Redwine
Firstly let me say I do not know the law in NI, but can comment on your post from an England/Wales perspective.
You are concerned that your solicitor is not doing the best job he can for you, from what you have told us (and obviously there may be more I don't know) but it appears to me that he is trying to manage your expectations, rather than sell you short.
He is correct that your ex's pension will not be offset against the equity £ for £. The equity is available now to be spent on whatever you like, the pension is not available for nigh on 20 years and has to stay a pension providing an income.Secondly - why would you want to offset the pension, it appears that by doing so you will have the home but no money to live on in retirement, would it be at all possible to split the equity (you will probably be entitled to a larger percentage of the equity than him as you have to house your 10 year old for the next 8 years)without offsetting, down size the house using your share of the equity and savings,
and ask for a percentage of the pension so you have both housing and an income in retirement?
An income of £45K pa will give your stbx an income of £2,700 pcm. Assuming he does not have your youngest for overnight stays (if he does then reduce any
child maintenance by 1/7th for each night with stbx) then his CSA liability is £405 pcm. He is not liable to pay any child maintenance at CSA rates for the 19 year old.
With a 10 year old a judge would expect you to work and contribute to financially supporting the family.
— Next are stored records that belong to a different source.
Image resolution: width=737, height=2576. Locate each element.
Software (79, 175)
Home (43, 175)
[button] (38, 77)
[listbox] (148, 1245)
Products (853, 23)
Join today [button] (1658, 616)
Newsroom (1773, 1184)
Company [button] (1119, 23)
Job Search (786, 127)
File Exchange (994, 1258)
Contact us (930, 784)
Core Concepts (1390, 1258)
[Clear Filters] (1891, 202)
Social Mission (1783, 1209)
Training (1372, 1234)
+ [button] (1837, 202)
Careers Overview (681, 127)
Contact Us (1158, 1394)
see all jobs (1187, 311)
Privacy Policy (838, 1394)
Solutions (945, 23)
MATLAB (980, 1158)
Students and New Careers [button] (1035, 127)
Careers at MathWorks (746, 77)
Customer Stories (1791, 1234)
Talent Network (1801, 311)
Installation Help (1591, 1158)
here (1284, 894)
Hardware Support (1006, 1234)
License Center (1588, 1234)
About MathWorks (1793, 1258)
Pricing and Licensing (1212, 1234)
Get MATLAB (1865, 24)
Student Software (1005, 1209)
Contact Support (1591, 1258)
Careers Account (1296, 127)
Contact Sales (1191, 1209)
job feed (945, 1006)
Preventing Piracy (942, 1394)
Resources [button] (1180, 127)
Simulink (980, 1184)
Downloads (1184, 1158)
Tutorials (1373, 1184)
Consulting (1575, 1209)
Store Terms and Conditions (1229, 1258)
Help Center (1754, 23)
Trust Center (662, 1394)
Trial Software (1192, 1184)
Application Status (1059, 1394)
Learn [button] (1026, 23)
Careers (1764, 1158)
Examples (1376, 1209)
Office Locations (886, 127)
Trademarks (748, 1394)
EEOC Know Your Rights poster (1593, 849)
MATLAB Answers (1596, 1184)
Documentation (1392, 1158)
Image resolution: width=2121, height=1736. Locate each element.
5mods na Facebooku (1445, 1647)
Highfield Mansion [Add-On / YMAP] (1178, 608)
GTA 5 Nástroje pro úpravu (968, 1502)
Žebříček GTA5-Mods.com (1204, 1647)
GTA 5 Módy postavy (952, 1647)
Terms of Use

You will not be entitled to benefits with the level of savings you have, but the benefit system would also expect you to be a job-seeker and would refuse to pay out if they felt you were not looking for work or restricting the type of work you wanted.
Your stbx's solicitor would state you are receiving global maintenance of £405 CM and £99 SM pcm, unless you apply for Ancillary Relief you are in fact receiving nearly £100 pcm than he has to pay you.
It would appear that you would have a good case for applying for ancillary relief in the short term, however is your husband paying anything else (maybe not to you directly but to the "family home") who pays the mortgage, council tax, gas bill, car insurance etc? If he is still paying these then add them up and work out exactly what percentage of his salary because you don't want to apply for AR if this means you are going to get a sum lower than you "receive" (albeit unseen) now.
I know this is bad news, and am often accused of being "blunt", but I firmly believe that people should be aware of the full state of play financially in order to make objective decisions. I suspect your solicitor is similarly minded rather than not doing a good job for you.